You may say “Oh, but I like the structure and it’s so much easier to follow what foods I am supposed to eat” but the reality is, you cannot live happily and content eating the same food over and over again day in and day out.
What happens when your friends or family want to go out for pizza and it’s not on your meal plan?
Or you decide last minute plans to take your dinner plan out instead of what you planned on at home?
This is what sets people up for failure. It is extremely hard to maintain eating the same foods day in and day out, and you will get tired and bored of what someone else tells you to eat before you eventually “quit”.

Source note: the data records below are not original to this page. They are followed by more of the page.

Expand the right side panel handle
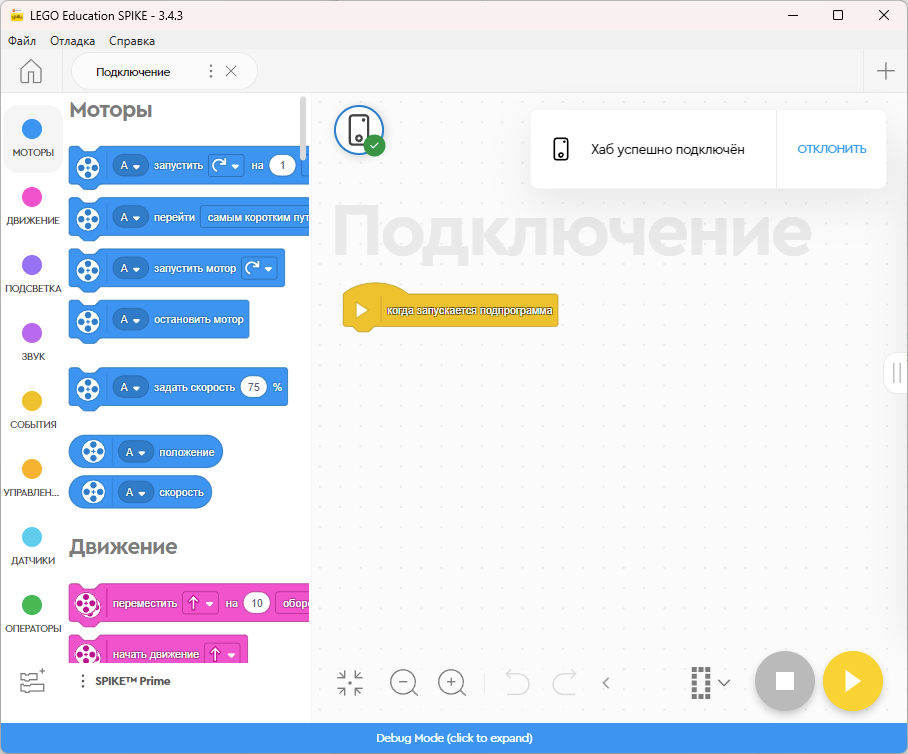The image size is (908, 754). (897, 372)

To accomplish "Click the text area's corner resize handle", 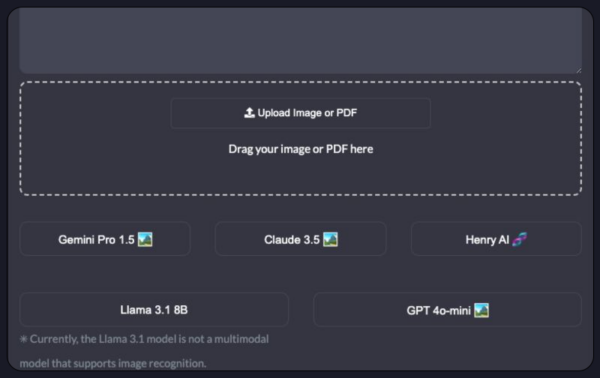I will coord(578,70).
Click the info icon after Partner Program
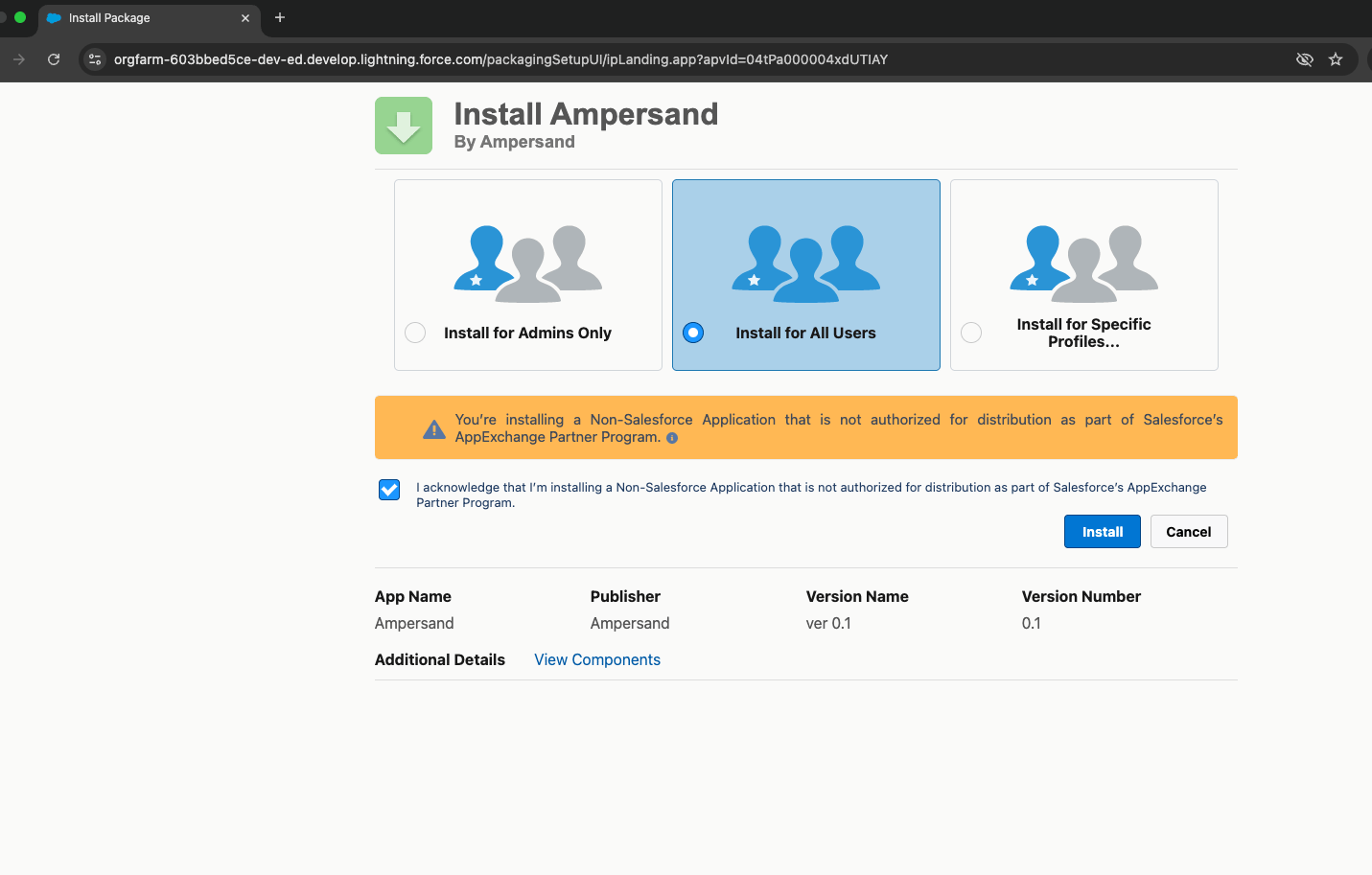Image resolution: width=1372 pixels, height=875 pixels. click(672, 438)
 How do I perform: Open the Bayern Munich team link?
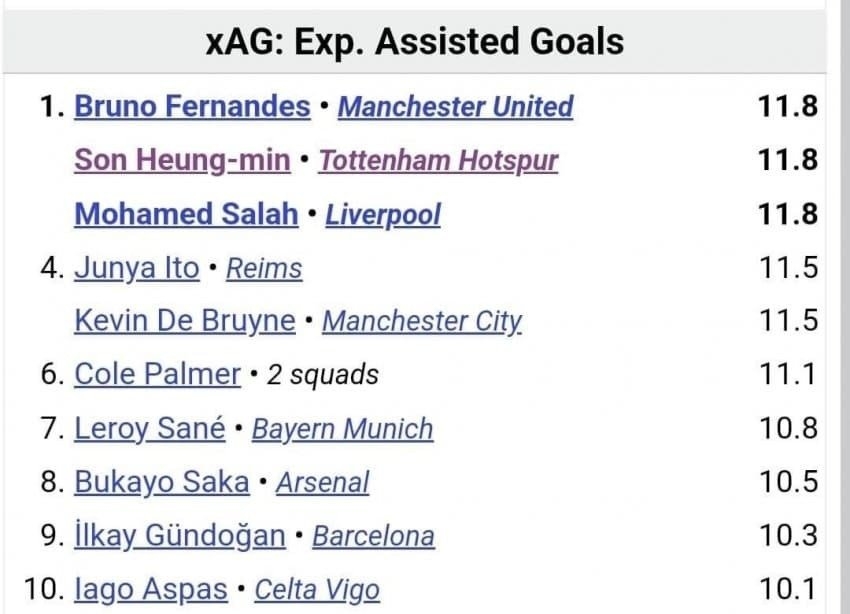point(343,429)
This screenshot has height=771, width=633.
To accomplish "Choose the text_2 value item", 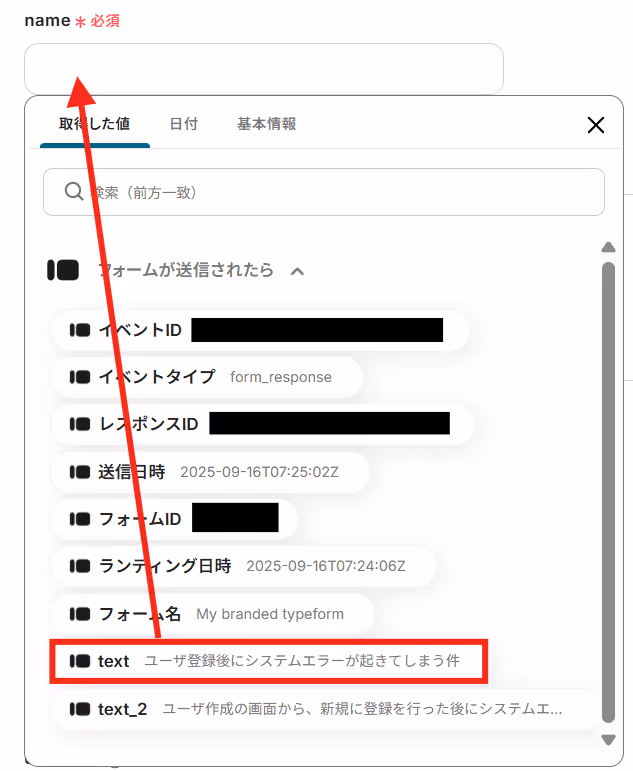I will [x=325, y=709].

Moreover, you are likely to binge on “forbidden” foods over the weekend, especially when you feel you’ve earned a “reward” for being so adherent to your plan all week.
What happens then? You gain the weight back, or don’t lose at all, because there is a constant pull to consume foods you missed out on or haven’t eaten in a long time.
I then started learning about macros, and began swapping foods from the plan to enjoy other foods. I learned that the oatmeal for breakfast had 27 grams of carbs, which in turn meant that I could eat anything for the same 27 grams of carbs and still be in the caloric deficit, whether it was fruit, vegetables, bread, rice, or a burrito with my eggs.
I followed the same suit and learned how to swap foods at lunch and dinner. I instantly felt more satisfied and happier, as it was a more sustainable approach and easily maintain.
So no, I don’t like to write meal plans for people. I would much rather teach you flexible dieting, where no foods are off limits, as there are no special foods you must eat in order to be successful in your weight loss.
A meal plan is incapable of doing that.
Of course your diet should be based around quality, wholesome, nutritious foods, but it’s important to keep in mind that it is the quantity of what you are having is what matters the most with an effective weight loss plan.